Travailleurs dans des secteurs vitaux (banque, énergie, télécommunications, transport, nucléaire)
- Attendez-vous à des règles de sécurité plus strictes, à des formations, à des audits et à des rapports d'incidents.
- Votre organisation devra mettre en place des programmes de cybersécurité formels, des examens réguliers et une vérification documentée de la chaîne d'approvisionnement.
Fournisseurs et vendeurs tiers
- Plus de filtrage de sécurité et de conditions contractuelles. Les produits ou services à haut risque peuvent être interdits ou retirés.
- Les contrats peuvent être résiliés si un risque est identifié ou si un ordre gouvernemental l'exige.

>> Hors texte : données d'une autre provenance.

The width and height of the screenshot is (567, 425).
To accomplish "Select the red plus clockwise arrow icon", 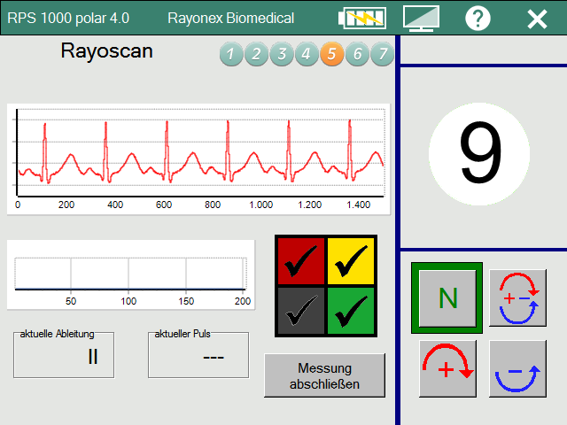I will (447, 367).
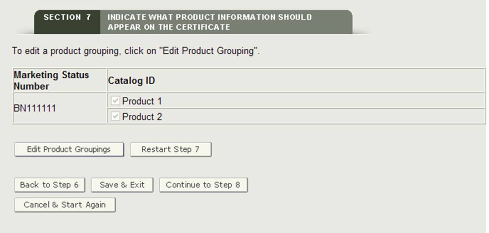Click the certificate product information heading
The image size is (489, 233).
209,22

Fournisseurs de télécommunications
- Doivent suivre les ordres de sécurité du gouvernement, qui peuvent exiger le retrait de certains équipements ou l'arrêt des services à des parties spécifiées. Certains ordres peuvent inclure des règles de non-divulgation.
- Ont besoin de plans de sécurité, d'évaluations de vulnérabilité, de normes et de systèmes de sauvegarde.
- Risquent des amendes importantes pour non-conformité ; les pénalités quotidiennes peuvent s'accumuler.
Confidentialité et transparence
- Le projet de loi permet le partage d'informations liées à la sécurité entre les agences fédérales ; les informations confidentielles sont protégées, et la Loi sur la protection des renseignements personnels continue de s'appliquer à certaines parties.
- Certains ordres et directives peuvent ne pas être publics pour éviter d'alerter les attaquants, mais le gouvernement doit rendre compte de l'utilisation agrégée au Parlement et notifier les organismes d'examen de la sécurité nationale.